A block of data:
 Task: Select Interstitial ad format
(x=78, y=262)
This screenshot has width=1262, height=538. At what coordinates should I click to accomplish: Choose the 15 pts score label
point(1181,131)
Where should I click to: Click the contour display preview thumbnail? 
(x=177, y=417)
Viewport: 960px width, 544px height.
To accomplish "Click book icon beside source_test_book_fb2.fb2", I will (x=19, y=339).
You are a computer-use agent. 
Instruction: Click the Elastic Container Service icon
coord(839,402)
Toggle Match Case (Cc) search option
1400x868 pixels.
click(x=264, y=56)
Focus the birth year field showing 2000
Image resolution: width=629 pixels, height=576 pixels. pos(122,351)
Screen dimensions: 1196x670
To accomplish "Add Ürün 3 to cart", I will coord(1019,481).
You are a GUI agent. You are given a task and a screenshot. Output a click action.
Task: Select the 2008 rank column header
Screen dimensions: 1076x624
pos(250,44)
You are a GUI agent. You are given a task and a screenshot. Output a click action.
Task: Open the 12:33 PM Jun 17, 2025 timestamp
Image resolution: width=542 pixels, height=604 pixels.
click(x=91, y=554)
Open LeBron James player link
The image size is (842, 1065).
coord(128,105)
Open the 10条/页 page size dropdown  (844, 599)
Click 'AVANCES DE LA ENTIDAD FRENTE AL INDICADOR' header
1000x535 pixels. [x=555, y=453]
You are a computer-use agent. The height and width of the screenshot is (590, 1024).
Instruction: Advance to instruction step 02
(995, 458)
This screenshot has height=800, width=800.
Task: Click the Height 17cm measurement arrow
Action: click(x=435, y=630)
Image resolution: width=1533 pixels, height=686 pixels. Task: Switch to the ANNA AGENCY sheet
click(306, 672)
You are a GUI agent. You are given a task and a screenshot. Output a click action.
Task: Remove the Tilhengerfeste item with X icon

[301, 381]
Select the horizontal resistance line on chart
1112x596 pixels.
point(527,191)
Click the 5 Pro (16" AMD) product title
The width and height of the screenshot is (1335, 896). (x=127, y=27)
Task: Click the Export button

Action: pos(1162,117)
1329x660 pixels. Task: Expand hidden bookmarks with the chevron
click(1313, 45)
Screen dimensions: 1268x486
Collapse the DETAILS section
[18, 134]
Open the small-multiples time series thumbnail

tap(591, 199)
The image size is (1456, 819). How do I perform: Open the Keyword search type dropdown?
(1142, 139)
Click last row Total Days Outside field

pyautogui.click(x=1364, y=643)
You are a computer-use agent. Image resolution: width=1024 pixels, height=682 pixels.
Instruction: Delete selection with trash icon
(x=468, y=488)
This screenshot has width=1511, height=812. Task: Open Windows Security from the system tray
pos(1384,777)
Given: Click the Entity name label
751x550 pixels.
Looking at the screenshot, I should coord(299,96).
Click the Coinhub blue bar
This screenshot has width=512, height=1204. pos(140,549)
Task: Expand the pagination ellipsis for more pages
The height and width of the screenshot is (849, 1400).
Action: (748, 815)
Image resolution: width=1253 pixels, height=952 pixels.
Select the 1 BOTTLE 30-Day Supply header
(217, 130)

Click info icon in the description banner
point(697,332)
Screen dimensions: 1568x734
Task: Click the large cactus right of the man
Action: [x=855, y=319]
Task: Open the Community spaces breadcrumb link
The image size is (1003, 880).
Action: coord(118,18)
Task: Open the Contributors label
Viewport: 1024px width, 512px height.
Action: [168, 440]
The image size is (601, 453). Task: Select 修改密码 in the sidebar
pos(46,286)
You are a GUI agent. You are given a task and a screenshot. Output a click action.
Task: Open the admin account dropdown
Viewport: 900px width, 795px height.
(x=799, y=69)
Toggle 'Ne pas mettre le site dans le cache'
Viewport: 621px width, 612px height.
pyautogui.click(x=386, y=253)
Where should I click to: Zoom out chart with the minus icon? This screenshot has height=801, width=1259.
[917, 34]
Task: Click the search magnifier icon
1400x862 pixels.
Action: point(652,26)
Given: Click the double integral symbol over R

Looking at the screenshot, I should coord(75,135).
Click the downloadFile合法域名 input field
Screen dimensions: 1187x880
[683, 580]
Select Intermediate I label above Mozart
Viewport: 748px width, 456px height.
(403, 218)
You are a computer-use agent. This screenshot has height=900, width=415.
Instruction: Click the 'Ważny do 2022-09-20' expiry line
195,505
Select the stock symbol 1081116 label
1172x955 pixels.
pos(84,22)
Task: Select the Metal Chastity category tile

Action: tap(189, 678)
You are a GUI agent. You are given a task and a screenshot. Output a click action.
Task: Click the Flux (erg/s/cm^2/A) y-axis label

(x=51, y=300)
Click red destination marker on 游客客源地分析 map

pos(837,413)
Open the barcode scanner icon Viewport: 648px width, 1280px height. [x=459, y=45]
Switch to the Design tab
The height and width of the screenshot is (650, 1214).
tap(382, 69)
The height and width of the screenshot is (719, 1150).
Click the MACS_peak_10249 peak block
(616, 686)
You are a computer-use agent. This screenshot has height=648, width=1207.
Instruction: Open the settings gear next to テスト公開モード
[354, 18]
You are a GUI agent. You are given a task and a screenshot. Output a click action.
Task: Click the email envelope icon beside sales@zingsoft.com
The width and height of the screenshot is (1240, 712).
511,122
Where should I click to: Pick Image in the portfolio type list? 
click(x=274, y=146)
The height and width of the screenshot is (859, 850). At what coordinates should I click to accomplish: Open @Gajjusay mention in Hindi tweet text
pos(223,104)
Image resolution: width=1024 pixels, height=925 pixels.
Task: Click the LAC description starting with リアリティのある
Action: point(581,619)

*Problem:* Write every line of the rows above as a JSON list of strings, one string per line, skipping blank lines.

*Result:*
[
  " Task: Select Interstitial ad format",
  "(x=78, y=262)",
  "This screenshot has width=1262, height=538. At what coordinates should I click to accomplish: Choose the 15 pts score label",
  "point(1181,131)",
  "Where should I click to: Click the contour display preview thumbnail? ",
  "(x=177, y=417)",
  "Viewport: 960px width, 544px height.",
  "To accomplish \"Click book icon beside source_test_book_fb2.fb2\", I will (x=19, y=339).",
  "You are a computer-use agent. ",
  "Instruction: Click the Elastic Container Service icon",
  "coord(839,402)",
  "Toggle Match Case (Cc) search option",
  "1400x868 pixels.",
  "click(x=264, y=56)",
  "Focus the birth year field showing 2000",
  "Image resolution: width=629 pixels, height=576 pixels. pos(122,351)",
  "Screen dimensions: 1196x670",
  "To accomplish \"Add Ürün 3 to cart\", I will coord(1019,481).",
  "You are a GUI agent. You are given a task and a screenshot. Output a click action.",
  "Task: Select the 2008 rank column header",
  "Screen dimensions: 1076x624",
  "pos(250,44)",
  "You are a GUI agent. You are given a task and a screenshot. Output a click action.",
  "Task: Open the 12:33 PM Jun 17, 2025 timestamp",
  "Image resolution: width=542 pixels, height=604 pixels.",
  "click(x=91, y=554)",
  "Open LeBron James player link",
  "The image size is (842, 1065).",
  "coord(128,105)",
  "Open the 10条/页 page size dropdown  (844, 599)",
  "Click 'AVANCES DE LA ENTIDAD FRENTE AL INDICADOR' header",
  "1000x535 pixels. [x=555, y=453]",
  "You are a computer-use agent. The height and width of the screenshot is (590, 1024).",
  "Instruction: Advance to instruction step 02",
  "(995, 458)",
  "This screenshot has height=800, width=800.",
  "Task: Click the Height 17cm measurement arrow",
  "Action: click(x=435, y=630)",
  "Image resolution: width=1533 pixels, height=686 pixels. Task: Switch to the ANNA AGENCY sheet",
  "click(306, 672)",
  "You are a GUI agent. You are given a task and a screenshot. Output a click action.",
  "Task: Remove the Tilhengerfeste item with X icon",
  "[301, 381]",
  "Select the horizontal resistance line on chart",
  "1112x596 pixels.",
  "point(527,191)",
  "Click the 5 Pro (16\" AMD) product title",
  "The width and height of the screenshot is (1335, 896). (x=127, y=27)",
  "Task: Click the Export button",
  "Action: pos(1162,117)",
  "1329x660 pixels. Task: Expand hidden bookmarks with the chevron",
  "click(1313, 45)",
  "Screen dimensions: 1268x486",
  "Collapse the DETAILS section",
  "[18, 134]",
  "Open the small-multiples time series thumbnail",
  "tap(591, 199)",
  "The image size is (1456, 819). How do I perform: Open the Keyword search type dropdown?",
  "(1142, 139)",
  "Click last row Total Days Outside field",
  "pyautogui.click(x=1364, y=643)",
  "You are a computer-use agent. Image resolution: width=1024 pixels, height=682 pixels.",
  "Instruction: Delete selection with trash icon",
  "(x=468, y=488)",
  "This screenshot has width=1511, height=812. Task: Open Windows Security from the system tray",
  "pos(1384,777)",
  "Given: Click the Entity name label",
  "751x550 pixels.",
  "Looking at the screenshot, I should coord(299,96).",
  "Click the Coinhub blue bar",
  "This screenshot has width=512, height=1204. pos(140,549)",
  "Task: Expand the pagination ellipsis for more pages",
  "The height and width of the screenshot is (849, 1400).",
  "Action: (748, 815)",
  "Image resolution: width=1253 pixels, height=952 pixels.",
  "Select the 1 BOTTLE 30-Day Supply header",
  "(217, 130)",
  "Click info icon in the description banner",
  "point(697,332)",
  "Screen dimensions: 1568x734",
  "Task: Click the large cactus right of the man",
  "Action: [x=855, y=319]",
  "Task: Open the Community spaces breadcrumb link",
  "The image size is (1003, 880).",
  "Action: coord(118,18)",
  "Task: Open the Contributors label",
  "Viewport: 1024px width, 512px height.",
  "Action: [168, 440]",
  "The image size is (601, 453). Task: Select 修改密码 in the sidebar",
  "pos(46,286)",
  "You are a GUI agent. You are given a task and a screenshot. Output a click action.",
  "Task: Open the admin account dropdown",
  "Viewport: 900px width, 795px height.",
  "(x=799, y=69)",
  "Toggle 'Ne pas mettre le site dans le cache'",
  "Viewport: 621px width, 612px height.",
  "pyautogui.click(x=386, y=253)",
  "Where should I click to: Zoom out chart with the minus icon? This screenshot has height=801, width=1259.",
  "[917, 34]",
  "Task: Click the search magnifier icon",
  "1400x862 pixels.",
  "Action: point(652,26)",
  "Given: Click the double integral symbol over R",
  "Looking at the screenshot, I should coord(75,135).",
  "Click the downloadFile合法域名 input field",
  "Screen dimensions: 1187x880",
  "[683, 580]",
  "Select Intermediate I label above Mozart",
  "Viewport: 748px width, 456px height.",
  "(403, 218)",
  "You are a computer-use agent. This screenshot has height=900, width=415.",
  "Instruction: Click the 'Ważny do 2022-09-20' expiry line",
  "195,505",
  "Select the stock symbol 1081116 label",
  "1172x955 pixels.",
  "pos(84,22)",
  "Task: Select the Metal Chastity category tile",
  "Action: tap(189, 678)",
  "You are a GUI agent. You are given a task and a screenshot. Output a click action.",
  "Task: Click the Flux (erg/s/cm^2/A) y-axis label",
  "(x=51, y=300)",
  "Click red destination marker on 游客客源地分析 map",
  "pos(837,413)",
  "Open the barcode scanner icon Viewport: 648px width, 1280px height. [x=459, y=45]",
  "Switch to the Design tab",
  "The height and width of the screenshot is (650, 1214).",
  "tap(382, 69)",
  "The height and width of the screenshot is (719, 1150).",
  "Click the MACS_peak_10249 peak block",
  "(616, 686)",
  "You are a computer-use agent. This screenshot has height=648, width=1207.",
  "Instruction: Open the settings gear next to テスト公開モード",
  "[354, 18]",
  "You are a GUI agent. You are given a task and a screenshot. Output a click action.",
  "Task: Click the email envelope icon beside sales@zingsoft.com",
  "The width and height of the screenshot is (1240, 712).",
  "511,122",
  "Where should I click to: Pick Image in the portfolio type list? ",
  "click(x=274, y=146)",
  "The height and width of the screenshot is (859, 850). At what coordinates should I click to accomplish: Open @Gajjusay mention in Hindi tweet text",
  "pos(223,104)",
  "Image resolution: width=1024 pixels, height=925 pixels.",
  "Task: Click the LAC description starting with リアリティのある",
  "Action: point(581,619)"
]